For anyone having work done on their property, understanding the construction lien law is extremely important. Unfortunately, many property owners do not understand the law and wind up paying twice for the same work. The purpose of this article is to avoid this result.
First the basics: a construction lien is a lien placed on your property by someone ("lienor") who performs work or delivers material to the property. The lien protects the lienor from non-payment. If the lien isn't paid, the lienor can foreclose the lien and sell the property at a public auction, with the proceeds of the sale used to satisfy the lien. This is a very general overview which doesn't consider the priority of the lien in relation to other liens or mortgages. However, the bottom line is that construction liens are not good for the property owner and must be taken seriously. Contrary to what many people think, a construction lien can be enforced against your homestead property. There is a specific exception to the homestead protection in the Florida Constitution which permits this.

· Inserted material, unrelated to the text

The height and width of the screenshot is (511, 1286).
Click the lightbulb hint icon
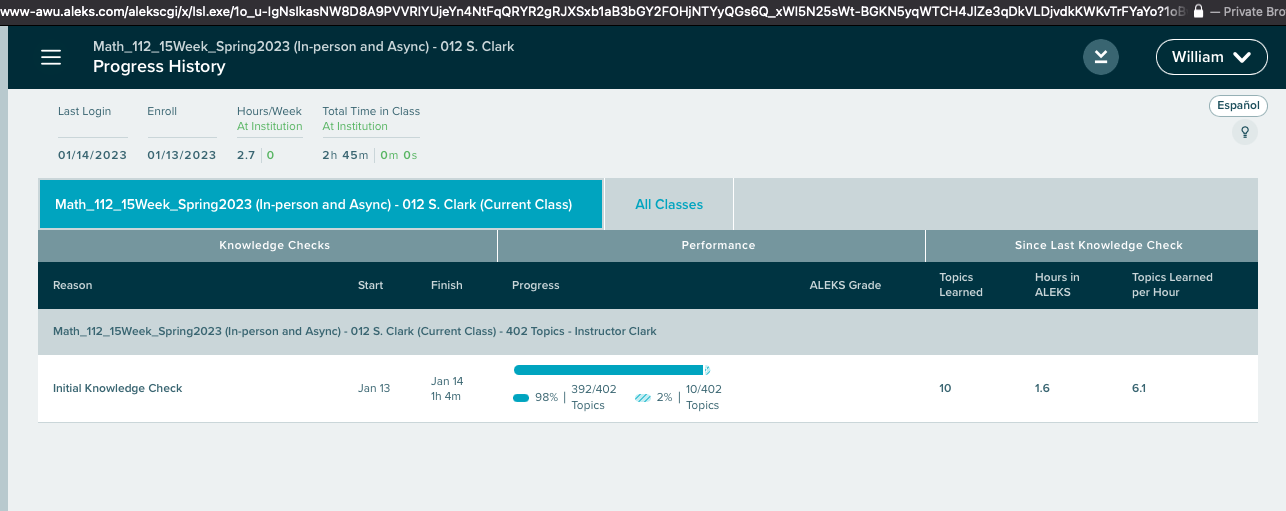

The best way to explain the nuts and bolts of a construction lien is to use an example. Let's assume you hire Charlie Contractor to build an addition on your house and Charlie Contractor sub-contracts the work to Frank the Framer. Marty the material supplier delivers all the material to your property for the addition. Assuming Frank and Marty follow the requirements of the construction lien law, they will serve you with a Notice to Owner ("NTO") within 45 days of beginning work or delivering the materials. The purpose of the NTO to put you notice that they are involved in your addition project. You might not otherwise know this since you hired Charlie, not Frank or Marty. You must pay attention to these NTOs since they are the first step Frank and Marty must take to put a lien on your property. Each time you pay Charlie, you must get lien waivers from Frank and Marty. This ensures they have been paid for the work performed or materials delivered through the date of the payment to Charlie. If you pay Charlie without getting lien waivers from Frank and Marty, and Charlie does not pay them, Frank and Marty can file a lien against your property. The lien covers the amount they are owed for the work or materials, plus interest, costs and attorney fees. If a lawsuit is brought to foreclose the lien, the attorney fees and costs can greatly exceed the amount originally owed for the work or materials. This doesn't make for a happy property owner.

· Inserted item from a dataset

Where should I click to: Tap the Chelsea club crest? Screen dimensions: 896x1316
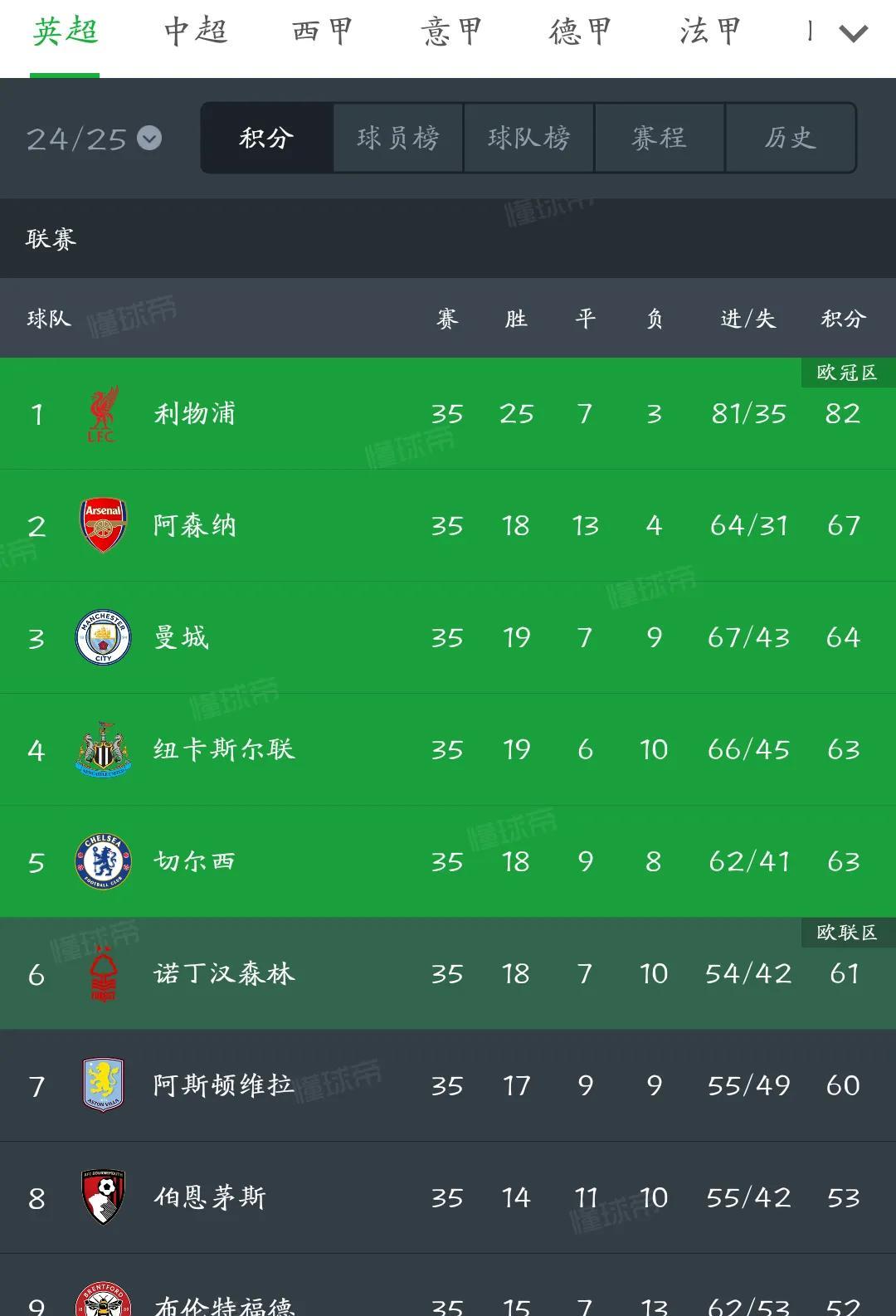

You must also get a contractor's final affidavit and final lien waiver from Charlie, and final lien waivers from Frank and Marty, before you make final payment. If you don't and Charlie doesn't pay Frank or Marty, your property is subject to a construction lien. Charlie can also lien your property if you don't pay him. However, Charlie isn't required to send you a NTO since you have a direct contract with him. A construction lien must be filed within 90 days of the work being done or delivery of the materials or it is barred.
Protect yourself by hiring a reputable contractor. Familiarize yourself with the basic requirements of the construction lien law. When in any doubt, hire a construction litigation lawyer familiar with the construction lien law to help you avoid a lien and paying twice for the same work.